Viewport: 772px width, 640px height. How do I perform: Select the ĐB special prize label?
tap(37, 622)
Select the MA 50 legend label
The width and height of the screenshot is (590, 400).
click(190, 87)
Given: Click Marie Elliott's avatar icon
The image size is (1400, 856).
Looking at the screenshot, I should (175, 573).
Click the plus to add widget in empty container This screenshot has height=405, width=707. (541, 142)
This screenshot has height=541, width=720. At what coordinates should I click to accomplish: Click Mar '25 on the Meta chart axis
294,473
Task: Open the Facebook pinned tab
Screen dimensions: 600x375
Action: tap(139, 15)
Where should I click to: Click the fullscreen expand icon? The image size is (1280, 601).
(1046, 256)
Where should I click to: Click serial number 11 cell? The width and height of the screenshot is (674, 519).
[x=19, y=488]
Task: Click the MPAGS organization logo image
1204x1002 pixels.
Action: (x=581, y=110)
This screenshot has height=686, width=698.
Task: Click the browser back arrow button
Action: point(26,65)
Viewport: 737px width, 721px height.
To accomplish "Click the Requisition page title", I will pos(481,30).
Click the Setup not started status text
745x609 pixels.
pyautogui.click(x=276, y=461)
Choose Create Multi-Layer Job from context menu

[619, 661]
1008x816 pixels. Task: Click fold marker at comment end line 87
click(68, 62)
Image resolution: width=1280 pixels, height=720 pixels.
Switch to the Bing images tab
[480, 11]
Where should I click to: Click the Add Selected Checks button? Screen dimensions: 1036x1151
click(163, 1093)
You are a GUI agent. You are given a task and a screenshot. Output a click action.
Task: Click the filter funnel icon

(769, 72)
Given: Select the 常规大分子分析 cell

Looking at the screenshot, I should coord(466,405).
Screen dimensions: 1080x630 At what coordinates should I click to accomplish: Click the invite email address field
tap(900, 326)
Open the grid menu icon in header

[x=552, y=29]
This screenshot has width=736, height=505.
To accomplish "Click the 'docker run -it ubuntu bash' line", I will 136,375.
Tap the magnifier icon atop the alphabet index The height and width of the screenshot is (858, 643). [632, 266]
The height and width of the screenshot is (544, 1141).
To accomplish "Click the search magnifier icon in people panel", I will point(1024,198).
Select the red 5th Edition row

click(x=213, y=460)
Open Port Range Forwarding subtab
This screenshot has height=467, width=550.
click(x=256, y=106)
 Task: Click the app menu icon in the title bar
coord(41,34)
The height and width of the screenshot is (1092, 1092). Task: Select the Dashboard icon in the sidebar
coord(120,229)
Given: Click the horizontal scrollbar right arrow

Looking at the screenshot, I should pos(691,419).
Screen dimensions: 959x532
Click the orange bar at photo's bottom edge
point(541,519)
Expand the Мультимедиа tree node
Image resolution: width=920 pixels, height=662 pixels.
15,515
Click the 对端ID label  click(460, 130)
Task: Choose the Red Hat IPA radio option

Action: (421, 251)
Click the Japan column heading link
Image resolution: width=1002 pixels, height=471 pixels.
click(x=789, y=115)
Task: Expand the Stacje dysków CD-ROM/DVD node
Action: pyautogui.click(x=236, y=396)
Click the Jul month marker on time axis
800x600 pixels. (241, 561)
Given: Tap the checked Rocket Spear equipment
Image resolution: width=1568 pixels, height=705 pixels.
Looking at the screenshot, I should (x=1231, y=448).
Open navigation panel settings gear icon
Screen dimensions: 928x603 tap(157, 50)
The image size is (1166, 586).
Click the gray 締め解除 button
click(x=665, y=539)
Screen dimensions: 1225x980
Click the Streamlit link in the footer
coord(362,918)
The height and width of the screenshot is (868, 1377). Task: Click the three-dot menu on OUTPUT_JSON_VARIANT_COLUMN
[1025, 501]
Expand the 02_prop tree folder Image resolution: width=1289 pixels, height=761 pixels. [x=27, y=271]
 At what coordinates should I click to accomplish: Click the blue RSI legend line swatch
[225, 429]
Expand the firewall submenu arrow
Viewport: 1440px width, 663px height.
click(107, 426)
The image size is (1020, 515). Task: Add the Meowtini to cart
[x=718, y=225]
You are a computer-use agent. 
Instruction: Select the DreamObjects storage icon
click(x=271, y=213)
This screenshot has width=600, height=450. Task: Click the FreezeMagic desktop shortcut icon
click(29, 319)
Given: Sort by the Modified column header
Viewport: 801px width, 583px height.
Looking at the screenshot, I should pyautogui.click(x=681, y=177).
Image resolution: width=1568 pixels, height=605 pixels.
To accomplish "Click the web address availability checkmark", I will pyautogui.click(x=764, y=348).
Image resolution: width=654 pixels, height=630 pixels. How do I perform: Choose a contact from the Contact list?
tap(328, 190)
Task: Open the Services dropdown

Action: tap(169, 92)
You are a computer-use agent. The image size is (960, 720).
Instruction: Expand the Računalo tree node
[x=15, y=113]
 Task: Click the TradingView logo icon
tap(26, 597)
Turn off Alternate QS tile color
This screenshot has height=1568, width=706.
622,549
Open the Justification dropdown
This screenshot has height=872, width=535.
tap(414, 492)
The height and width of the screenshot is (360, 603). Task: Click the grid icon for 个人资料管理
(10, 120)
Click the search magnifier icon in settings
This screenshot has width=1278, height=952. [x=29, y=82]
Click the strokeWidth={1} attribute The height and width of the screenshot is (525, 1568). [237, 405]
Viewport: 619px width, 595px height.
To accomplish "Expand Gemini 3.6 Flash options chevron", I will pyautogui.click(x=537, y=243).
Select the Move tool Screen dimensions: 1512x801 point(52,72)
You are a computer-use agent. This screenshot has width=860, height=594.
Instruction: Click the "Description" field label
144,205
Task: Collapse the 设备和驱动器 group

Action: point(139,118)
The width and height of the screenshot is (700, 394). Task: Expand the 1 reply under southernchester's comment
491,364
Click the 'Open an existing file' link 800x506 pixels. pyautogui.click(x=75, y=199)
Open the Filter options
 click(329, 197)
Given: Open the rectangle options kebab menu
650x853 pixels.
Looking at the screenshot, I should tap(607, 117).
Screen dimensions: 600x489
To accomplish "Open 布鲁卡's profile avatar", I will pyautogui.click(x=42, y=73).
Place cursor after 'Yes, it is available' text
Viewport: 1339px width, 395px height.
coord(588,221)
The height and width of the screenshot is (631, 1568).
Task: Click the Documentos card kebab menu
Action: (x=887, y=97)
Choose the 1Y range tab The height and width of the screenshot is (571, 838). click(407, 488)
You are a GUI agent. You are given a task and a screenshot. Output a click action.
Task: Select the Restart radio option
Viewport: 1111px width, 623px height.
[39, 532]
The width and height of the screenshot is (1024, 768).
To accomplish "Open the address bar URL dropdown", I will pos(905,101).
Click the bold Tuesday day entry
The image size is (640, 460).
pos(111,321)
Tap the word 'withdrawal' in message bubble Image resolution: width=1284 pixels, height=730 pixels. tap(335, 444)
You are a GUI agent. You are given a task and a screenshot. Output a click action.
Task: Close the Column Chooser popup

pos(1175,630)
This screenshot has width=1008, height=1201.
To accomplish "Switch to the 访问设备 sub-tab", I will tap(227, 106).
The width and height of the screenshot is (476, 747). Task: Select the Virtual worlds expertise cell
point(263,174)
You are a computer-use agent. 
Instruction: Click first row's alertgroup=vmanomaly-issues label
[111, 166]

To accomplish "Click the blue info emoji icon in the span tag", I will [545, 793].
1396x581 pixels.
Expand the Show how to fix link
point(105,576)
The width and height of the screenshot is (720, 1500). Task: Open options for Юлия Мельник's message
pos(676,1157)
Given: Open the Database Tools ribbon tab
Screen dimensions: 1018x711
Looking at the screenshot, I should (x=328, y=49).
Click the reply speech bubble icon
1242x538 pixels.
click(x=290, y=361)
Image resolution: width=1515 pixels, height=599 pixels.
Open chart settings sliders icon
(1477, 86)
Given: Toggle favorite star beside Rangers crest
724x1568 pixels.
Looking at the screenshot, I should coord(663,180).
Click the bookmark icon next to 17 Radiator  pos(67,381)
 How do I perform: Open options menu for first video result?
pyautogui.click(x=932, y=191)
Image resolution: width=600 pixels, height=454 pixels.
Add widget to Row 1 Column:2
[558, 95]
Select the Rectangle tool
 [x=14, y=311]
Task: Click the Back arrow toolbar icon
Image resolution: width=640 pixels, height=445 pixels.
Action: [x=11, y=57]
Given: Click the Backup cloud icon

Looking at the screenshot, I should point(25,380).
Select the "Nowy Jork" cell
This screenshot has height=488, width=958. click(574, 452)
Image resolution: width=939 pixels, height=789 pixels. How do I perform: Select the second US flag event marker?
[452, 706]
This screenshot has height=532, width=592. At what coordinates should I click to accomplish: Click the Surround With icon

--------------------------------------------------

REQUIREMENT: Convert the material above, starting at the line that contains "will [545, 793]." and ending at the line that contains "Click the bookmark", into a Markdown table with the columns "No." and "Text", giving each line its own numbered row and leaving out blank lines.

THE OUTPUT:
| No. | Text |
|---|---|
| 1 | To accomplish "Click the blue info emoji icon in the span tag", I will [545, 793]. |
| 2 | 1396x581 pixels. |
| 3 | Expand the Show how to fix link |
| 4 | point(105,576) |
| 5 | The width and height of the screenshot is (720, 1500). Task: Open options for Юлия Мельник's message |
| 6 | pos(676,1157) |
| 7 | Given: Open the Database Tools ribbon tab |
| 8 | Screen dimensions: 1018x711 |
| 9 | Looking at the screenshot, I should (x=328, y=49). |
| 10 | Click the reply speech bubble icon |
| 11 | 1242x538 pixels. |
| 12 | click(x=290, y=361) |
| 13 | Image resolution: width=1515 pixels, height=599 pixels. |
| 14 | Open chart settings sliders icon |
| 15 | (1477, 86) |
| 16 | Given: Toggle favorite star beside Rangers crest |
| 17 | 724x1568 pixels. |
| 18 | Looking at the screenshot, I should coord(663,180). |
| 19 | Click the bookmark icon next to 17 Radiator  pos(67,381) |